A battery sensor is just a voltage divider, that is 2 resistors in series connected between GND and the battery voltage and the middle connected to the analog input pin of the microcontroller. Why is needed? Because the battery voltage is greater than 5V that is the maximum voltage an analog input pin can take. Also is better if you adjust the values of the resistors so the monitored voltage range is better spread over the input range (0-5V).

I didn't had a chance to work on the battery sensor yet. Lots of things got in the way so the work to the robot is postponed for now. You can see the code for IR remote controll on my blog, because it is pretty long and can't post it directly here unless I make a zip file.

Thanks for the interest and the comments!

lol. i was up 4 in the morning looking at this, im homeschooled, so cant beat that xD

This the most unique robot I've seen posted so far. I love it! The possibilities that come to mind on where a project like this could go are endless. For example, if you were to create macros - sets of moves that are addressed as a single unit - then you could trigger those from sensor input (which I think you're already doing to some degree). But you could also string them together to make a 'behavior', such as retrieving an object from across the room.

Very cool! I especially like the way the arms and shoulders move separately to pick up objects. And nice construction too.

Thank you!

This robot was built to resemble a bigger butler robot that I intend to build and to be a less expensive testing platform for all the features I want the big robot to have. That's why the arms are built this way. Of course, the big bot will have more servos per arm and it will not need to use both arms to grab an object, but the trigger events and basic moves will be the same.

Before I go to more advanced behaviours, I need to have all the hard core moves programmed, as well as sensor functions, scanning, mapping and so on. But first of all, I need to replace the drive servos, they are way too noisy, it gives me a head ache if I let it roam the room! I need a couple motors with encoders that are running silently and won't cost twice as much as the entire robot. Any sugestions?

Unfortunately, "quiet" and "expensive" are proportional with gear head motors. I have a couple gear head motors I pulled out of an old tape backup library. They are really nice ones and probably were very expensive. But they still make a bit of noise due to all the gears in them. R/C servos will be the noisiest because they are pretty cheap and they're all plastic. You can get servos with metal gears that might be quieter.

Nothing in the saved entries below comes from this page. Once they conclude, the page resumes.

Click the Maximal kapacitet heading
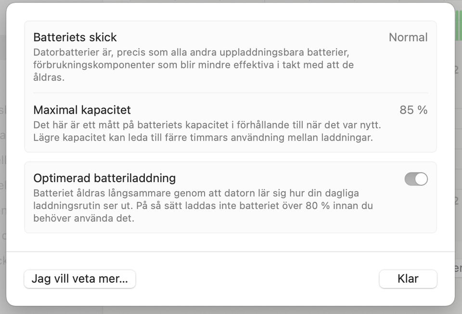 [x=82, y=110]
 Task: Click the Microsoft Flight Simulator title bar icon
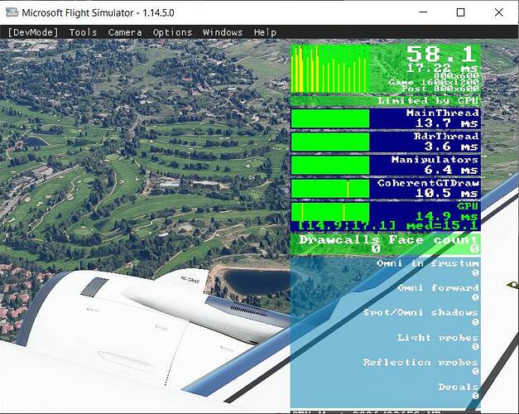point(11,12)
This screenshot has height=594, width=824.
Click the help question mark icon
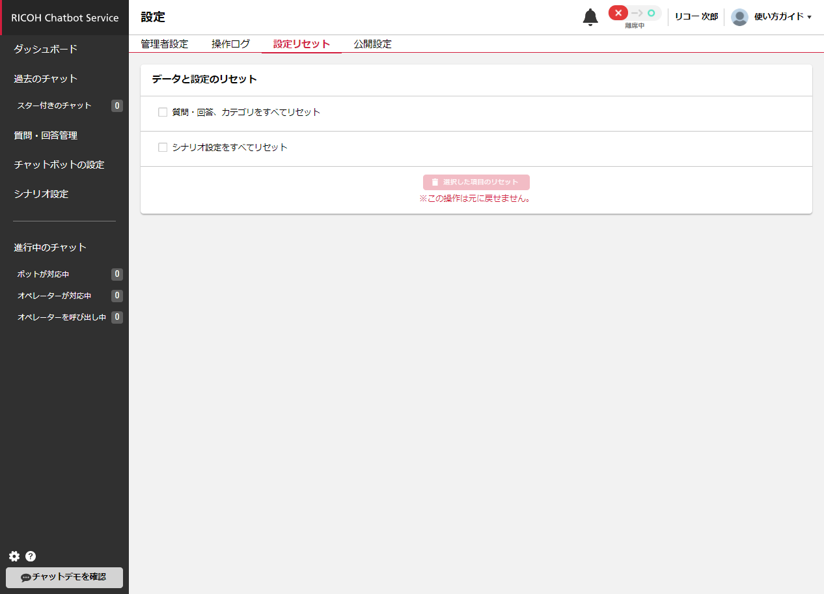coord(31,556)
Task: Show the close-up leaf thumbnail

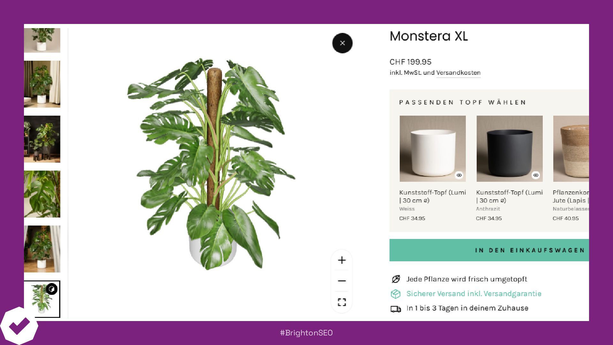Action: tap(42, 194)
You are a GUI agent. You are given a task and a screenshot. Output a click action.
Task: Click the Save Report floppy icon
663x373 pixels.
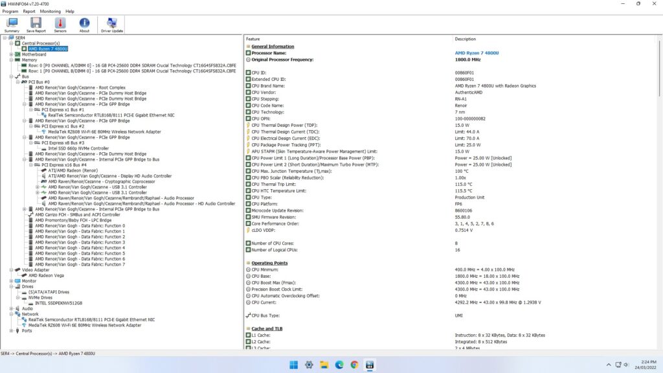click(36, 25)
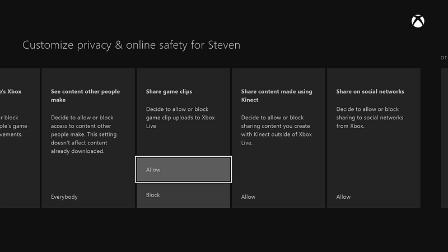
Task: Change Allow setting under Kinect content
Action: click(248, 197)
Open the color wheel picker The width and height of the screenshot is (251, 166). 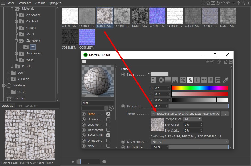161,80
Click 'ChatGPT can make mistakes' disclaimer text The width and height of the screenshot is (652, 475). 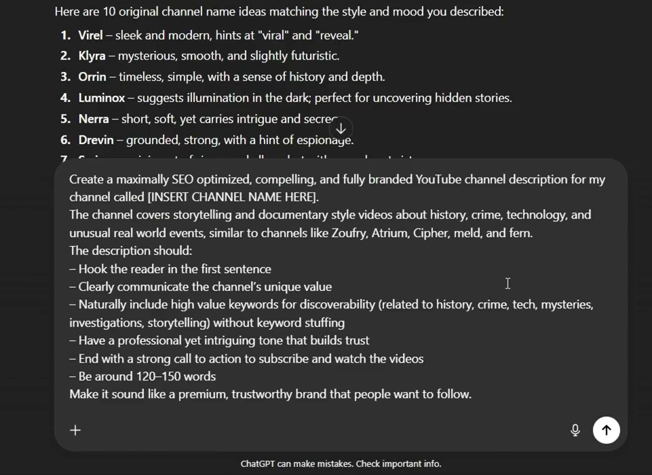[341, 463]
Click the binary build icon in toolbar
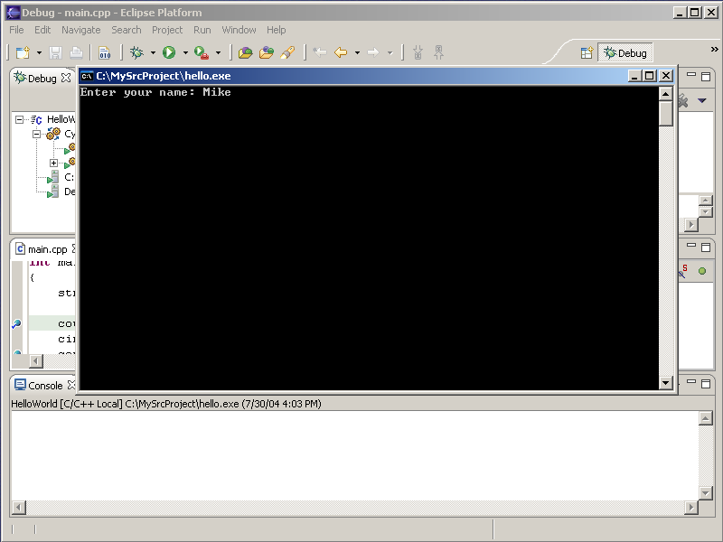Viewport: 723px width, 542px height. (104, 53)
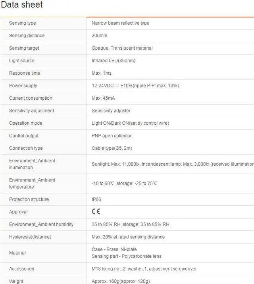The image size is (254, 284).
Task: Click the "Data sheet" heading
Action: click(x=22, y=5)
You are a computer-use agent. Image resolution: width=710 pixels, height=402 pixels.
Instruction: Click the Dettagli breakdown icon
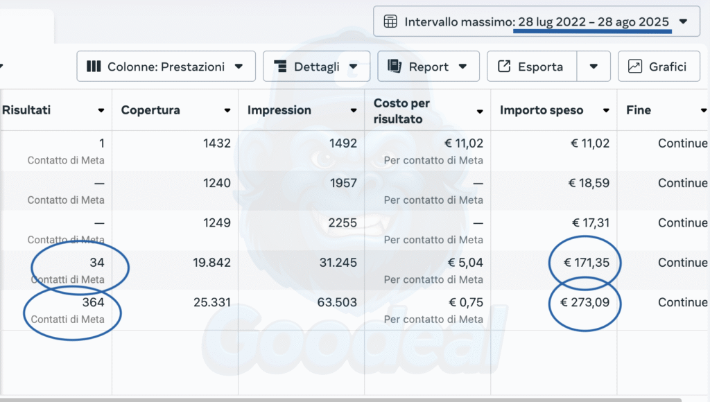[x=281, y=67]
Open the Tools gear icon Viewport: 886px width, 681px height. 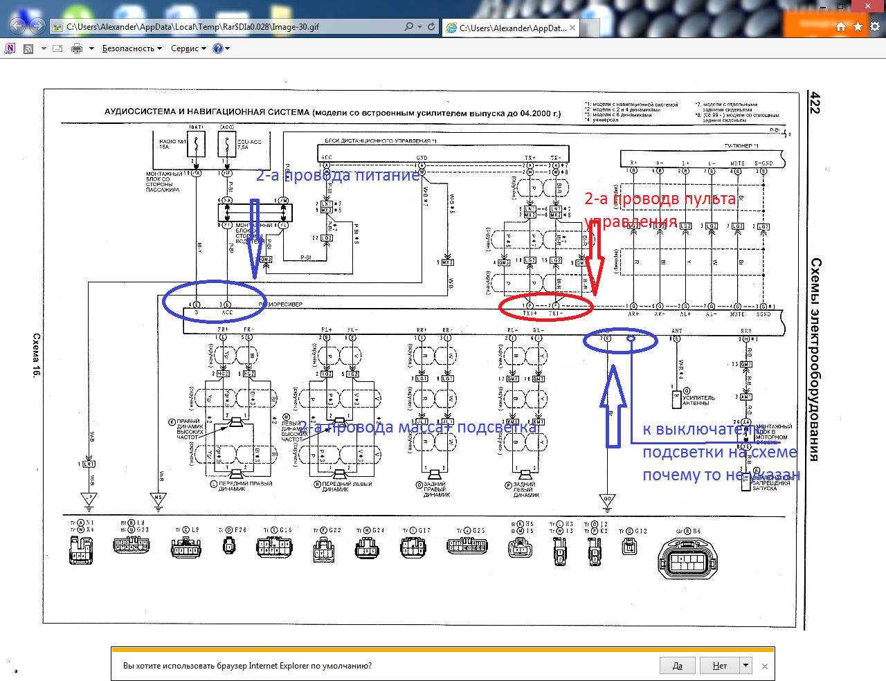tap(875, 27)
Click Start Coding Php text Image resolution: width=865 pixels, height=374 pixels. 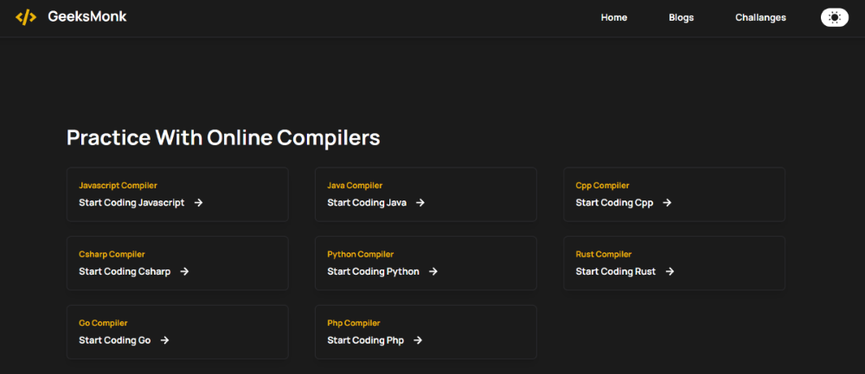(366, 340)
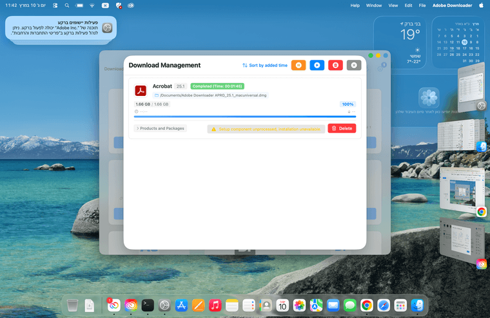Open the Trash in the Dock

(x=73, y=305)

On the big robot, you will have to use something more robust than R/C servos, so you may find a better selection. Servos can be had that are all metal and drive hundreds of lbs/kgs. But they get expensive pretty quick in that range.

Check this out. No pricing info, but very nice little servo with 67kg/cm torque! http://www.robots-dreams.com/2009/04/kondo-puts-krs-servos-on-steroids.html

Until I get to rebuild my big robot (I was using the ER1 kit, now I want to change that) I need some small 6V motors with encoders, motors that will work quieter than the servos. I was thinking to build encoders inside the servos, but they are too noisy and not fast enough. That is my focus right now. I've asked many people and the regular 12V geared motors with encoders you can find in almost any robotic store are still too noisy. I got some surplus motors that are perfect noise wise, but too slow even at 12V. I need something in the 100-200 RPM range, I'll use PWM to adjust the speed accordingly, but better have too much speed than not enough. So, with this info in mind can you recommend something?

Thanks!

I'm not real up to date on servos and motors in general. But I have been interested lately in axial flux devices. They are good for high-torque, light weight and powerful applications. If you're interested in leading-edge technology, axial flux motors are the way to go. You may not need any gears with an axial flux motor. They could drive the robot's joints directly.

Here's one link I found through a Google search for 'axial flux motor': http://www.axcomotors.com/axial-flux_technology.html

Something like this would require you to rethink your motor driver logic. I think it would behave more like a stepper motor than a servo system.